EXERCISE PROMPT -> After reading the entries below, copy word for word the lines from the first through the line containing "Task: Change the 10s auto-refresh interval", and stop there.

Saved data entries
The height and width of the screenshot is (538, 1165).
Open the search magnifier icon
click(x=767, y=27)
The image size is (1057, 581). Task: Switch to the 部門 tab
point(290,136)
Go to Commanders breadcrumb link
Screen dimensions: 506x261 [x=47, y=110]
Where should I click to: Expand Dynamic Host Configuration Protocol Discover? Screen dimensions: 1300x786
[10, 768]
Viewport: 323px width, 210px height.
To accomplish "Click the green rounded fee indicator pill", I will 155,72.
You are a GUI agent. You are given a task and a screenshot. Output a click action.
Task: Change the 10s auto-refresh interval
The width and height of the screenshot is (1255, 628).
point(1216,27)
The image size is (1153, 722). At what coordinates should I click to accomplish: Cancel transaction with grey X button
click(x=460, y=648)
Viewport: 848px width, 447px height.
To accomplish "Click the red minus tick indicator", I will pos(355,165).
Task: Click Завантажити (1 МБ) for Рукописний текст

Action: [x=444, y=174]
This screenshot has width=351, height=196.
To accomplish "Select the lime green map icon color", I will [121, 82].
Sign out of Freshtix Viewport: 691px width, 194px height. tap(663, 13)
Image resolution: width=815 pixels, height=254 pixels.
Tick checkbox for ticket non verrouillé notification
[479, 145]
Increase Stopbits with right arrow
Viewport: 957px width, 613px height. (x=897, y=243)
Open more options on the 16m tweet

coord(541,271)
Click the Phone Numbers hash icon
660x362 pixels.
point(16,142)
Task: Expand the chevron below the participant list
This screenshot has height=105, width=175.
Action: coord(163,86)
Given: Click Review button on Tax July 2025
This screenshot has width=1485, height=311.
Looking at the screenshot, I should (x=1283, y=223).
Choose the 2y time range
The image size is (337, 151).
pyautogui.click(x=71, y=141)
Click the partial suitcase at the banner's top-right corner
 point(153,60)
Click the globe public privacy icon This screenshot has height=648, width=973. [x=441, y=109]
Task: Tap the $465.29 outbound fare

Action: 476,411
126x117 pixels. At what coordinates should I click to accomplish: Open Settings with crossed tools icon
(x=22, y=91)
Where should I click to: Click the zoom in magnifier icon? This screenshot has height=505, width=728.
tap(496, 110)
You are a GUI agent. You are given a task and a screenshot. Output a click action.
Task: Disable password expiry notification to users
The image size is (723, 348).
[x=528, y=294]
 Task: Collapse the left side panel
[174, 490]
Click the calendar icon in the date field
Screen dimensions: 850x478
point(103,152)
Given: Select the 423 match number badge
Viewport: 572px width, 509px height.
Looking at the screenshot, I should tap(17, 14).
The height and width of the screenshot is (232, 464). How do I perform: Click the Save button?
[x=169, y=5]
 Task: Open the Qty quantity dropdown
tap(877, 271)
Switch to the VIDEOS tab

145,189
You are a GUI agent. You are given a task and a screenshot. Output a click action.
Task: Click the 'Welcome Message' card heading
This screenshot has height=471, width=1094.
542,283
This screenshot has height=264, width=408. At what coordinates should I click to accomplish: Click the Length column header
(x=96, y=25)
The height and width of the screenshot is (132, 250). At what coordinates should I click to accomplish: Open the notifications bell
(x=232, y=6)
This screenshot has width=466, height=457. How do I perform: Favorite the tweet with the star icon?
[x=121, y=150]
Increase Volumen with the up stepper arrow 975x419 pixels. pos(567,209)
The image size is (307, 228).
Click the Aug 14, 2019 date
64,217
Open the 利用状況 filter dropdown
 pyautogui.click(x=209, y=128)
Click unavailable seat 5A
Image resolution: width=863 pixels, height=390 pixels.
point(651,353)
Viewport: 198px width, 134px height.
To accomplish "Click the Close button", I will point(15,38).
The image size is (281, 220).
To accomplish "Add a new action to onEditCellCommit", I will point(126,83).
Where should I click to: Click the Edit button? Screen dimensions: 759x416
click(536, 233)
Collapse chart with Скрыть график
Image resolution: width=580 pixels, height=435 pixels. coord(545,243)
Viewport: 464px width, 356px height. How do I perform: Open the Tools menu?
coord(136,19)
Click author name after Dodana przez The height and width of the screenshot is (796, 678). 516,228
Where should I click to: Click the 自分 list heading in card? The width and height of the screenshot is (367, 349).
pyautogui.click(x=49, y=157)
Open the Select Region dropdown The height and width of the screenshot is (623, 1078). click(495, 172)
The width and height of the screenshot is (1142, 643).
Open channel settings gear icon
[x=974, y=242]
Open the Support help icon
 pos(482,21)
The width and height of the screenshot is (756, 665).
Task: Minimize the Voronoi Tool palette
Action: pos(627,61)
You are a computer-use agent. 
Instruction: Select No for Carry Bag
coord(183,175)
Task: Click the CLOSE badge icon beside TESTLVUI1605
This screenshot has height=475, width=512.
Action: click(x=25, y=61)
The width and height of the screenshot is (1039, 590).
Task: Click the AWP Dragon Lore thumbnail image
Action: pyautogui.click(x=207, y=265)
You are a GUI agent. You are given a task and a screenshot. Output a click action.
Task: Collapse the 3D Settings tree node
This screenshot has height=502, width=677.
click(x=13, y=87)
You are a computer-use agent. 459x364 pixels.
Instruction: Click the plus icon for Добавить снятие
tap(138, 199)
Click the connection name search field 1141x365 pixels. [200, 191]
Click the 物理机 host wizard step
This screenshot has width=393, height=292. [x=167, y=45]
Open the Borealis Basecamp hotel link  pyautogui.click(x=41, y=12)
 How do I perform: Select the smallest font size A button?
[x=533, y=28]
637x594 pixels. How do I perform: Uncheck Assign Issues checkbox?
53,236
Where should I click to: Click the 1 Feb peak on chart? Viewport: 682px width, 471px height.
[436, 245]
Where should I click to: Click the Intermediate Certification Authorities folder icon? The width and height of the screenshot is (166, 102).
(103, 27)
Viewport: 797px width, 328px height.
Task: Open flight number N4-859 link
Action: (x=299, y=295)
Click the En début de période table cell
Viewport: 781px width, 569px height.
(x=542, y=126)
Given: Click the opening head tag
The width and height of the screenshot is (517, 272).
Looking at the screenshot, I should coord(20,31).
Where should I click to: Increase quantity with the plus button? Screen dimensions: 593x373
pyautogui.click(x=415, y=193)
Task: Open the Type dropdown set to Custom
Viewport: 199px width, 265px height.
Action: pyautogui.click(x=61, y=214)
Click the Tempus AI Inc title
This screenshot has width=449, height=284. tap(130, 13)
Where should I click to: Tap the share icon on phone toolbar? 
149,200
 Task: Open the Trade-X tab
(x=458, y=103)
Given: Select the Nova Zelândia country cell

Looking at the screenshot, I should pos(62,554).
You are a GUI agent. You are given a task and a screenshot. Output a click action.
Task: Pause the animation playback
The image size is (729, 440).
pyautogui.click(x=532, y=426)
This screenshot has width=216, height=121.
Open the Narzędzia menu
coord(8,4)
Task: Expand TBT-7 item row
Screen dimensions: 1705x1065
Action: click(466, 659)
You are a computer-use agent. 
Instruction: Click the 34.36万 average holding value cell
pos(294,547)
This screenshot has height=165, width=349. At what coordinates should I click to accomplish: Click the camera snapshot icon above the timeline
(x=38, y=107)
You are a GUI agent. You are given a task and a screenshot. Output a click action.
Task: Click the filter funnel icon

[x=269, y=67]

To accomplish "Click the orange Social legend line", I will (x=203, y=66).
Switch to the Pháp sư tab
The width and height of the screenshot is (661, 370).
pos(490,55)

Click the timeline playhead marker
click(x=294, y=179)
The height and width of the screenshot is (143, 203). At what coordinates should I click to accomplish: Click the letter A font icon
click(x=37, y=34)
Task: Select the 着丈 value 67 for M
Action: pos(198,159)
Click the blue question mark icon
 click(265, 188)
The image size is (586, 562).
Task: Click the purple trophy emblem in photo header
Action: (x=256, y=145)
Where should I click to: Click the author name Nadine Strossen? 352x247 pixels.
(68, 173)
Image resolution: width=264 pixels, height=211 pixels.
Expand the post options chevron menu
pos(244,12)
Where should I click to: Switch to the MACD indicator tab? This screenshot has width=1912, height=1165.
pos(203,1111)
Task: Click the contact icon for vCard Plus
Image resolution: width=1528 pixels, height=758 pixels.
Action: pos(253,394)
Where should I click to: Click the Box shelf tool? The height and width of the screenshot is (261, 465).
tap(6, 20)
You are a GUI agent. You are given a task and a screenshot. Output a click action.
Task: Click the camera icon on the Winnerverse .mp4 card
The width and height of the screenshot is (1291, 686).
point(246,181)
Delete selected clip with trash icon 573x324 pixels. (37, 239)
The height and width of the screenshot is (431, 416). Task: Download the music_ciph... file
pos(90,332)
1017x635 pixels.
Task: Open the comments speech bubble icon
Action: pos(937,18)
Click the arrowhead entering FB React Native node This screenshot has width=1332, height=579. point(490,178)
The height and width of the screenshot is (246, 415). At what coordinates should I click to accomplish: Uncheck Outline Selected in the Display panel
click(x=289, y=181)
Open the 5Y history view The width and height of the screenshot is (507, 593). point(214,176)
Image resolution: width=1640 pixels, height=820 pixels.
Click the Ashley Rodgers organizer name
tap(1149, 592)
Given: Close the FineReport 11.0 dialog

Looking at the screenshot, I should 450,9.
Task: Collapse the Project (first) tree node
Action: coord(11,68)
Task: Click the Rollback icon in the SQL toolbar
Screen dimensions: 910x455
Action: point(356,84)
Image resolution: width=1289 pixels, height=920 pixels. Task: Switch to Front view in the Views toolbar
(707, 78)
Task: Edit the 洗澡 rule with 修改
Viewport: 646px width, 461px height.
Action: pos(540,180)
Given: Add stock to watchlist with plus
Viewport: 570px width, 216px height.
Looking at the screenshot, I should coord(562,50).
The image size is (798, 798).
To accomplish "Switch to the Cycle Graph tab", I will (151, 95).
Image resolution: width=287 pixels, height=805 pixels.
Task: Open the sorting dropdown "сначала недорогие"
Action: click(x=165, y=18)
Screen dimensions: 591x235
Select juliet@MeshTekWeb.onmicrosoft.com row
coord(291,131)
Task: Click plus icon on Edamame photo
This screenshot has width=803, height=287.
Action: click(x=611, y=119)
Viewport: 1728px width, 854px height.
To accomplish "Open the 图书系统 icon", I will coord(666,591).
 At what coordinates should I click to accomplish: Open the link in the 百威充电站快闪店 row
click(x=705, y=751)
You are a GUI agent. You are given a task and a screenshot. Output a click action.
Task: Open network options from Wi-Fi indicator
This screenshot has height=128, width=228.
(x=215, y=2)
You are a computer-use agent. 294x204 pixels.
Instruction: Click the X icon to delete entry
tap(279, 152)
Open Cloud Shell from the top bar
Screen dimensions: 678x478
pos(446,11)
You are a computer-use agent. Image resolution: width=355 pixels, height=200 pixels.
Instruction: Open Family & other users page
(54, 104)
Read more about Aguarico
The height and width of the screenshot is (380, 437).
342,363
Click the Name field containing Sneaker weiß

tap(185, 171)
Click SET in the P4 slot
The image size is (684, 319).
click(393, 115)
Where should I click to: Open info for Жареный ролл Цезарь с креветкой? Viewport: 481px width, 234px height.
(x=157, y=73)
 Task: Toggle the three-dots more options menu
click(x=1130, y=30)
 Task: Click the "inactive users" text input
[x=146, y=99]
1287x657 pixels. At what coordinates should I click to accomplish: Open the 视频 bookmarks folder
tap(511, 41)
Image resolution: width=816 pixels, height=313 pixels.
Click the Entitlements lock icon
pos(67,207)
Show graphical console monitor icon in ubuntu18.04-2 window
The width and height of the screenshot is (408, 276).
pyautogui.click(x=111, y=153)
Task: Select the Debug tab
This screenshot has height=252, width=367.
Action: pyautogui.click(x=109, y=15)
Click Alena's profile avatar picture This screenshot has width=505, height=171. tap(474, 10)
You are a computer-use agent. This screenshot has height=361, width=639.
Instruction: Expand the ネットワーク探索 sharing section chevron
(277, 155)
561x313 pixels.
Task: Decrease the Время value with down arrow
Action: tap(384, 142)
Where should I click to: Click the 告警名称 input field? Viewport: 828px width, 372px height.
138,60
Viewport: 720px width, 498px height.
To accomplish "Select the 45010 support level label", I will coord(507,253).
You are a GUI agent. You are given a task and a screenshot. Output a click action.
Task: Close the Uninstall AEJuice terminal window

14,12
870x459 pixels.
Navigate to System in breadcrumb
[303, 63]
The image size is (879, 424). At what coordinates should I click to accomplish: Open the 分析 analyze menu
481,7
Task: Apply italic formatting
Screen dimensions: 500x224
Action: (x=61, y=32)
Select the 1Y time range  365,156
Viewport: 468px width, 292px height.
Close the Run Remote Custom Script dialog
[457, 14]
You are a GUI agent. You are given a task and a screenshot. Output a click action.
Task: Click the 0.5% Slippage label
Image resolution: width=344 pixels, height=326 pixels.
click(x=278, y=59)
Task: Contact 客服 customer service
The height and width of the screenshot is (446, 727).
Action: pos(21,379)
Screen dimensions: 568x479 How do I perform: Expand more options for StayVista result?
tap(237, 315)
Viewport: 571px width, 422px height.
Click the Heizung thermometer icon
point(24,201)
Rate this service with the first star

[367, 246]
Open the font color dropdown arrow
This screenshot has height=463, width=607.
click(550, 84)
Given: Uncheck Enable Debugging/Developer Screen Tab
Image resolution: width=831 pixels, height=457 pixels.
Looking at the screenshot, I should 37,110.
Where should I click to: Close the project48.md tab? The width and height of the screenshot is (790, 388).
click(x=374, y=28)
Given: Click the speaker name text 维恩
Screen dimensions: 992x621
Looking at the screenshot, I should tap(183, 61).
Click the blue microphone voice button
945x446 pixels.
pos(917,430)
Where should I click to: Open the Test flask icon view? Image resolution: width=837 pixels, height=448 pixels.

WRITTEN REPLY ->
The height and width of the screenshot is (538, 1165).
Open the search magnifier icon
click(x=767, y=27)
The image size is (1057, 581). Task: Switch to the 部門 tab
point(290,136)
Go to Commanders breadcrumb link
Screen dimensions: 506x261 [x=47, y=110]
Where should I click to: Expand Dynamic Host Configuration Protocol Discover? Screen dimensions: 1300x786
[10, 768]
Viewport: 323px width, 210px height.
To accomplish "Click the green rounded fee indicator pill", I will 155,72.
You are a GUI agent. You are given a task and a screenshot. Output a click action.
Task: Change the 10s auto-refresh interval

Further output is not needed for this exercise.